→ **SHORT EXERCISE 1**: Format the rows from the line containing "Task: Click the red 立即使用 button" through the line containing "I will 1026,611." as a numbered list, skipping any blank lines.

→ **PASSAGE PROVIDED**:

※

Curses is an interactive fiction computer game created by Graham Nelson in 1993. Appearing in the beginning of the non-commercial era of interactive fiction, it is considered one of the milestones of the genre.

Writing for The New York Times, Edward Rothstein described the game as "acclaimed."

Plot
The player plays the part of the current owner of Meldrew Hall. In the course of searching the attic for an old tourist map of Paris, the protagonist steps into a surreal adventure to uncover a centuries-old curse that has been placed on the Meldrew family. The goal of the game is to find the missing map, and thus annul the curse.

Development
Curses was originally developed on an Acorn Archimedes using Acorn C/C++, before Nelson moved to his Inform programming language, which was simultaneously released. It was the first non-test game developed in the language. It is distributed without charge as a Z-Code executable. The Inform source code is not publicly available.

Innovations

Curses contains some innovations that contribute to its appeal.

 Managing the player's inventory by automatically placing items in a container to make room for an object needed in hand (such as placing an item in the rucksack when reading an entry in a book), eliminating the tedium of having to manually drop one item before picking up another.

※

Rows of locating words and elements:

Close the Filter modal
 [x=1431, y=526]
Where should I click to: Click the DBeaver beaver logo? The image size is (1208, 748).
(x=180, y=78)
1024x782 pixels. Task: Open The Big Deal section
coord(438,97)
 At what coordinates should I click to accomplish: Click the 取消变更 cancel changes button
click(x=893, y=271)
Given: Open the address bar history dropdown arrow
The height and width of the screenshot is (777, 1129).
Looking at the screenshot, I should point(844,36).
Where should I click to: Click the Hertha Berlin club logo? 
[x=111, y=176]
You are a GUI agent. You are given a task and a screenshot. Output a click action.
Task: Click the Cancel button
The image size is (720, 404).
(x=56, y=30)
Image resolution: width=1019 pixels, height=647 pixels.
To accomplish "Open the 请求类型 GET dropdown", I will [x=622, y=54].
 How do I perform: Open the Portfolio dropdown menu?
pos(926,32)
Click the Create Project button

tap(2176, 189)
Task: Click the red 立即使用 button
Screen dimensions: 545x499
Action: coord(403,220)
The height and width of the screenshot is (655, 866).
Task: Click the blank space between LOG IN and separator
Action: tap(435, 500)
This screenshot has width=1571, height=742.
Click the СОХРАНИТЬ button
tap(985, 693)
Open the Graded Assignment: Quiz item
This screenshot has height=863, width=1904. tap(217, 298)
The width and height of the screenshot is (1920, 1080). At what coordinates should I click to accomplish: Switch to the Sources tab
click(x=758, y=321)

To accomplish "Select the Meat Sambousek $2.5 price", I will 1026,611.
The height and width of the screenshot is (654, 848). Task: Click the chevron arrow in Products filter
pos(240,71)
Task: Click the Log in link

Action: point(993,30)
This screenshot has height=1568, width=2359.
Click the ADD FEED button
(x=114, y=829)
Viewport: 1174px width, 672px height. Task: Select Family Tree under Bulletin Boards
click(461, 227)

※

→ **SHORT EXERCISE 2**: According to the passage about the game Curses, on what computer was it originally developed?

→ **WORKED ANSWER 1**:
1. Task: Click the red 立即使用 button
2. Screen dimensions: 545x499
3. Action: coord(403,220)
4. The height and width of the screenshot is (655, 866).
5. Task: Click the blank space between LOG IN and separator
6. Action: tap(435, 500)
7. This screenshot has width=1571, height=742.
8. Click the СОХРАНИТЬ button
9. tap(985, 693)
10. Open the Graded Assignment: Quiz item
11. This screenshot has height=863, width=1904. tap(217, 298)
12. The width and height of the screenshot is (1920, 1080). At what coordinates should I click to accomplish: Switch to the Sources tab
13. click(x=758, y=321)
14. To accomplish "Select the Meat Sambousek $2.5 price", I will 1026,611.

→ **WORKED ANSWER 2**: An Acorn Archimedes.